Law enforcement agencies across the country are having to conserve ammunition as the firearm industry struggles to meet consumer demand.
Ammunition shortages have been a thorn in law enforcement’s side since 2020 as a result of civil unrest across the country and the impact of the COVID-19 pandemic on the economy and consumer habits.
“Where there is an increased sense of instability, fear and insecurity, more people will purchase guns,” Ari Freilich of the Gifford Law Center told the AP. Freilich explained that in times of uncertainty and fear, guns and ammunition are often one of the first things off the shelves – in addition to items like toilet paper.

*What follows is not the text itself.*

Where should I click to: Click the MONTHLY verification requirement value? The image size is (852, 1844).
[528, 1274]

According to the National Shooting Sports Foundation (NSSF), firearm sales increased by over 21 million in 2020, with approximately 8.4 million of those being first-time gun owners. Background checks to obtain firearms also soared to $22.1 million in 2021.
NSSF spokesman Mark Oliva put the numbers in context. “When you talk about all these people buying guns, it really has an impact on people buying ammunition. If you look at 8.4 million gun buyers and they all want to buy one box with 50 rounds, that’s going to be 420 million rounds,” he explained.

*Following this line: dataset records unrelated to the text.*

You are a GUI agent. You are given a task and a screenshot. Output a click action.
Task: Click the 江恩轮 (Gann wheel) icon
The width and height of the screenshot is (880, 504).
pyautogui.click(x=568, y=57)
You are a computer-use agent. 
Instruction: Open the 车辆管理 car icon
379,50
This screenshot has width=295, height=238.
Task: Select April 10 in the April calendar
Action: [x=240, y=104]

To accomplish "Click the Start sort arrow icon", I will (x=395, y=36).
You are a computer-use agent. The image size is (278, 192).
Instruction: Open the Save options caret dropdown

In addition to the surge in demand, Fox Business reported that ammunition manufacturers are struggling to import raw materials because of pandemic lockdowns, which has severely slowed production. The industry received a further blow in 2020 when The Remington Arms Company, an ammunition and firearm manufacturer, filed for bankruptcy due to a loss of investors and lawsuits.

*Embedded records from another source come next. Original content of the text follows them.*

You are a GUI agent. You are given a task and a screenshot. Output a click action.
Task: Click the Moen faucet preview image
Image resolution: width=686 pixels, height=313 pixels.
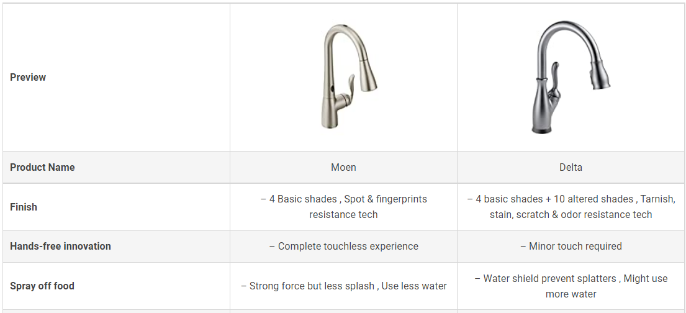[x=349, y=76]
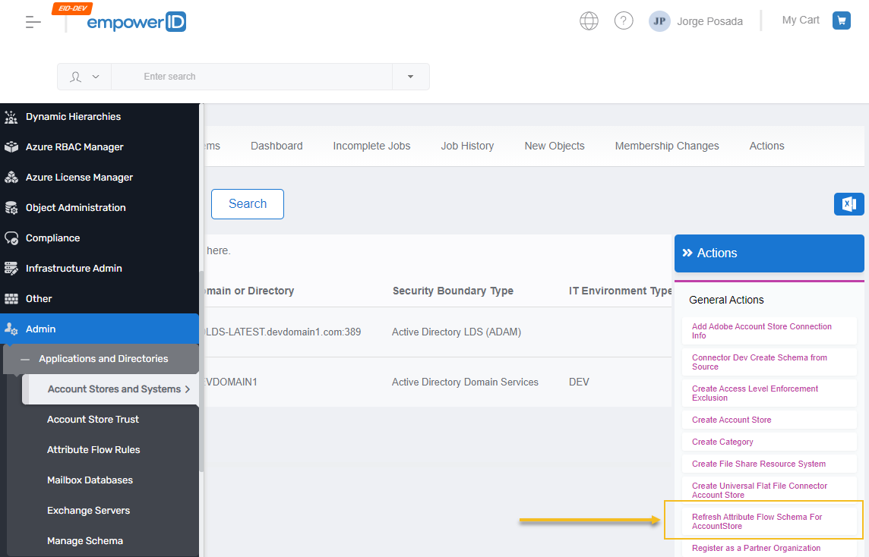Click the Azure RBAC Manager icon
Image resolution: width=869 pixels, height=557 pixels.
click(x=11, y=147)
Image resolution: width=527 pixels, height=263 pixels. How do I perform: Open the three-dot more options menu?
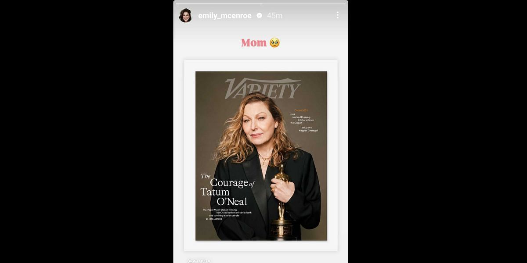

Manufacturers have been forced to import materials from overseas. Imports from Russia, South Korea, the European Union, and others have increased 225% over the past two years, according to Fox.
Some experts are worried that the influx of new gun owners paired with the ammunition shortage could negatively impact gun safety training – even for law enforcement. For instance, some shooting ranges have had to cut their hours to conserve ammunition, and instructors have had to cancel courses.
Jason Wuestenberg, executive director of the National Law Enforcement Firearms Instructors Association, said: “We have had a number of firearms instructors cancel their registration to our courses because their agency was short on ammo or they were unable to find ammo to purchase.”
Doug Tangen, a firearms instructor with the Washington State Criminal Justice Training Commission, shared a similar experience.
“A few months ago, we were at a point where our shelves were nearly empty of 9mm ammunition,” he said. Tangen said that instructors had to conserve ammo by reducing the number of shots fired per drill.
Duane Hendrix, range master at the Seattle Police Athletic Association, said he now limits ammo sales to two boxes per customer.
“I’ve never seen anything like it before. There’s stuff we can’t get, especially rifle ammo. If you don’t have ammo for your customers, there’s no point in having your doors open,” Hendrix said.